**SELECTED PASSAGE:**
Why was I cold in my hammock? First off, I set up my hammock on the windward side of the mountain instead of the lee side (generally not wise) and the wind was blowing pretty good all night long. Second, I ignored the advice to use a pad and/or under quilt with my hammock for insulation. When the air temperature is 20 degrees warmer you can do without the extra insulation. When its 50 degrees going without is asking for a long, cold night.

Food and Consumables

I over packed food and consumables for the trip I ended up taking. Part of this was unavoidable due to cutting a full night off of the trip but most of it was just due to being unsure of what to expect. Here is a list of items that I carried that went unused:

  • Cook set – alcohol stove, pot, coffee mug
  • Fuel – 8 oz of heet
  • Coffee packets (decided to break camp and hit the trail without having any and don’t regret the decision at all surprisingly)
  • 2 packets of Ramen noodles
  • 2 packets of dried fruit
  • 1 Cliff bar
  • 1 Milky Way bar

If I had stayed with the original plan to sleep out two nights I would have used the stove to cook some Ramen noodles and I might have also brewed coffee in the morning. It is also possible that I would have consumed more of the other food items during the course of the trip. The real issue wasn’t so much that I was carrying too much (although I still have some experience to gain in planning) it was that my trip plan changed mid-trip.

Mileage

On the first day of my hike I got cocky and pretty much threw my trip plan out the window. I planned to make my North Bound 27.4 hike in three days but when my average MPH was much higher on day one then I had expected it would I started thinking that the hike was going to be easier than I had thought… so instead of walking 9 or 10 miles on day one I did 13. On day two I did around 15 miles and was in a lot of pain during the course of the day.

The lesson I took away from this was don’t get cocky, don’t over do it, and most importantly I think (since I am unlikely to remember the first two lessons for long) is that I should be doing more training hikes to prepare for the rigors of hiking and I should make a plan and stick to it…

Technology

Technology is great but not something you should rely on when you are hiking in the wilderness (shocking I know). I brought my iPhone and a battery pack to charge it with and found that reception was basically non-existent for 90%+ of the 27.4 miles of my route. For the most part this was ok. I didn’t really wish to receive phone calls or emails when I was hiking. I had hoped however to post a few updates a day along the route to keep family in the loop with my progress and that turned out not to be possible. On day one I managed to get one update via Facebook at mile 5.8 into the hike. After that I couldn’t get strong enough reception until I was more than 22 miles into my hike and approaching Front Royal again.

On the plus side I was able to put my iPhone into plane mode and keep using it as a camera and take advantage of a pre-loaded map of the AT through Shenandoah National Park during the hike.

Pack

I have a GoLite Jam 70L Pack (as well as the 35L version) and this was my first real long distance hike with it. Overall the pack performed well but there were a few minor things that caused me problems.

First, I think that I should have gotten my pack in medium instead of large. I struggled along the way to keep the pack sitting properly on my hips and bearing the load. All this and I had the straps cinched down most of the way. Second, the cinch straps on the side of the pack can interfere with getting your water bottles in and out of the side pockets.

Overall these were minor issues that I think I can resolve with a bit more experience.

**STORED DATA:**

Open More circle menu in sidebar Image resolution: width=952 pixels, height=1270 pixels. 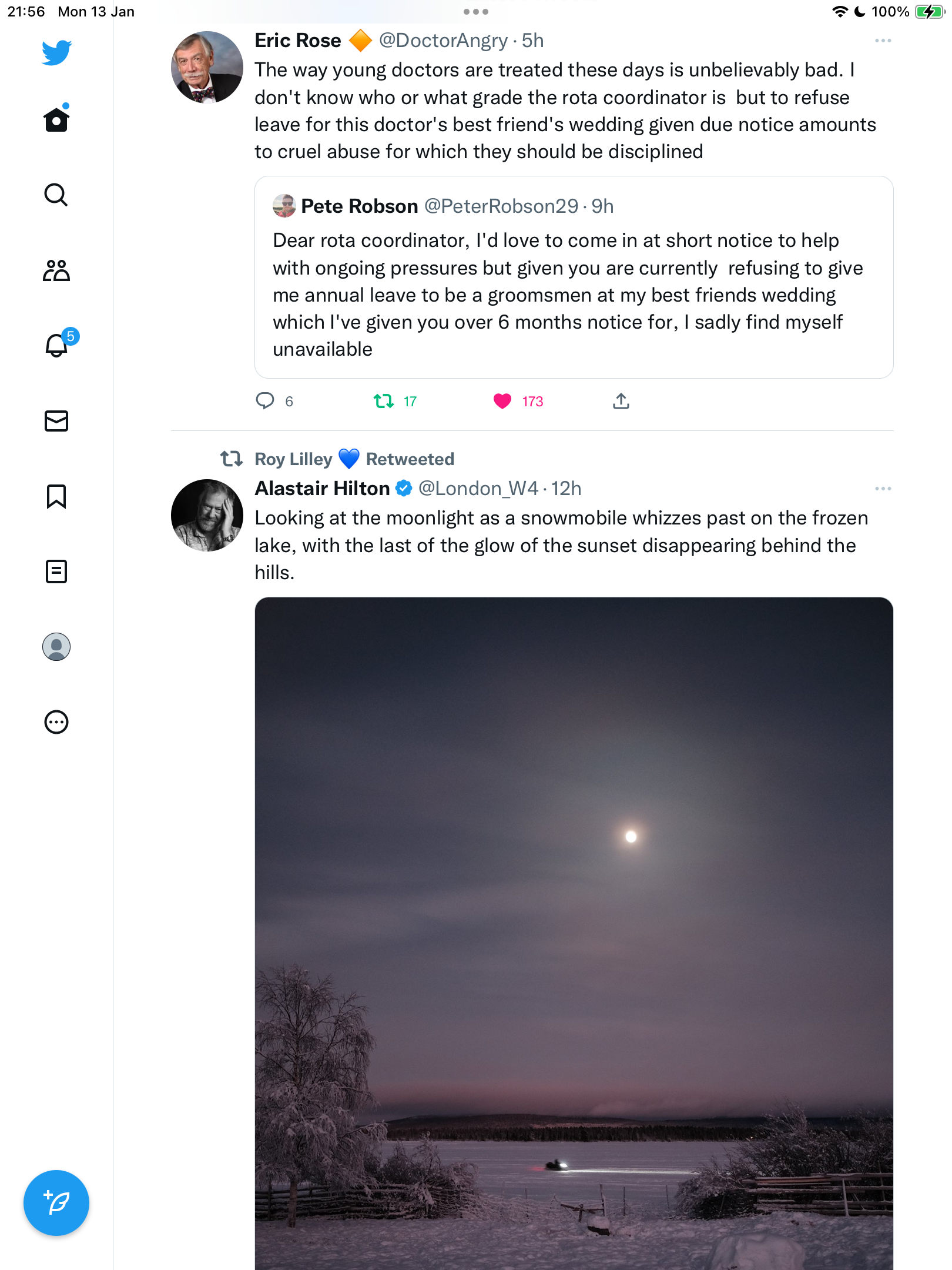click(56, 722)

**PROBLEM:** Update the hiking trip write-up by changing "medium" to "small", and give the passage between "First, I think" and "bit more experience.", inclusive. The preceding material is not required.

**EXERCISE RESULT:**
First, I think that I should have gotten my pack in small instead of large. I struggled along the way to keep the pack sitting properly on my hips and bearing the load. All this and I had the straps cinched down most of the way. Second, the cinch straps on the side of the pack can interfere with getting your water bottles in and out of the side pockets.

Overall these were minor issues that I think I can resolve with a bit more experience.